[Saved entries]
==========

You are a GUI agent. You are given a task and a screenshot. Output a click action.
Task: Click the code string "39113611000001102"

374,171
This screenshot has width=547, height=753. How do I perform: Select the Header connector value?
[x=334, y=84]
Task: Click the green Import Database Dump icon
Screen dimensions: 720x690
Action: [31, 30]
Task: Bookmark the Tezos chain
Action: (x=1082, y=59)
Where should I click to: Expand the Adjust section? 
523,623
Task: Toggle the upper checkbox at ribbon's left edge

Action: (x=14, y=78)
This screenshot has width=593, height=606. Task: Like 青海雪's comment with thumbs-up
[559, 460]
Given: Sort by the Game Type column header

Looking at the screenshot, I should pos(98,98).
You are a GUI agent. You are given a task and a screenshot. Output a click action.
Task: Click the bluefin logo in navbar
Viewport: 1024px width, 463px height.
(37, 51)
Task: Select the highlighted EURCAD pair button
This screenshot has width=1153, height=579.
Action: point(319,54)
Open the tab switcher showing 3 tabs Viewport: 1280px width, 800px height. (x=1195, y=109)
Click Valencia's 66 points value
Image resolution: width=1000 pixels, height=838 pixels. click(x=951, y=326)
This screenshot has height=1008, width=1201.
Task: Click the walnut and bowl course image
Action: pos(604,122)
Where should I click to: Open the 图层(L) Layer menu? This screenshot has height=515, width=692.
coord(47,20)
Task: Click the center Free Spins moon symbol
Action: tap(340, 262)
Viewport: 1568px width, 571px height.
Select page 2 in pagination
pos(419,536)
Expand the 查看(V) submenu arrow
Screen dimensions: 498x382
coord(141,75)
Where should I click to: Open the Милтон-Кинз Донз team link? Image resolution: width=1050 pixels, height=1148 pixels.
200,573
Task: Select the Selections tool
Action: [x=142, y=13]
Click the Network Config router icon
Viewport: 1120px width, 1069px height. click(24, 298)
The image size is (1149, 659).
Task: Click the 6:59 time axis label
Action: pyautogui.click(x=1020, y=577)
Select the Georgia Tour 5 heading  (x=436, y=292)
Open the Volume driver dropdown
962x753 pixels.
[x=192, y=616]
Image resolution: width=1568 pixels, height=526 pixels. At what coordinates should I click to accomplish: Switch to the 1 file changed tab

==========

**Exercise description:**
Output the records in full, keeping them exactly as they are.

**Completed exercise:**
You are a GUI agent. You are given a task and a screenshot. Output a click action.
Task: Click the code string "39113611000001102"

374,171
This screenshot has width=547, height=753. How do I perform: Select the Header connector value?
[x=334, y=84]
Task: Click the green Import Database Dump icon
Screen dimensions: 720x690
Action: [31, 30]
Task: Bookmark the Tezos chain
Action: (x=1082, y=59)
Where should I click to: Expand the Adjust section? 
523,623
Task: Toggle the upper checkbox at ribbon's left edge

Action: (x=14, y=78)
This screenshot has width=593, height=606. Task: Like 青海雪's comment with thumbs-up
[559, 460]
Given: Sort by the Game Type column header

Looking at the screenshot, I should pos(98,98).
You are a GUI agent. You are given a task and a screenshot. Output a click action.
Task: Click the bluefin logo in navbar
Viewport: 1024px width, 463px height.
(37, 51)
Task: Select the highlighted EURCAD pair button
This screenshot has width=1153, height=579.
Action: point(319,54)
Open the tab switcher showing 3 tabs Viewport: 1280px width, 800px height. (x=1195, y=109)
Click Valencia's 66 points value
Image resolution: width=1000 pixels, height=838 pixels. click(x=951, y=326)
This screenshot has height=1008, width=1201.
Task: Click the walnut and bowl course image
Action: pos(604,122)
Where should I click to: Open the 图层(L) Layer menu? This screenshot has height=515, width=692.
coord(47,20)
Task: Click the center Free Spins moon symbol
Action: tap(340, 262)
Viewport: 1568px width, 571px height.
Select page 2 in pagination
pos(419,536)
Expand the 查看(V) submenu arrow
Screen dimensions: 498x382
coord(141,75)
Where should I click to: Open the Милтон-Кинз Донз team link? Image resolution: width=1050 pixels, height=1148 pixels.
200,573
Task: Select the Selections tool
Action: [x=142, y=13]
Click the Network Config router icon
Viewport: 1120px width, 1069px height. click(24, 298)
The image size is (1149, 659).
Task: Click the 6:59 time axis label
Action: pyautogui.click(x=1020, y=577)
Select the Georgia Tour 5 heading  (x=436, y=292)
Open the Volume driver dropdown
962x753 pixels.
[x=192, y=616]
Image resolution: width=1568 pixels, height=526 pixels. At what coordinates should I click to accomplish: Switch to the 1 file changed tab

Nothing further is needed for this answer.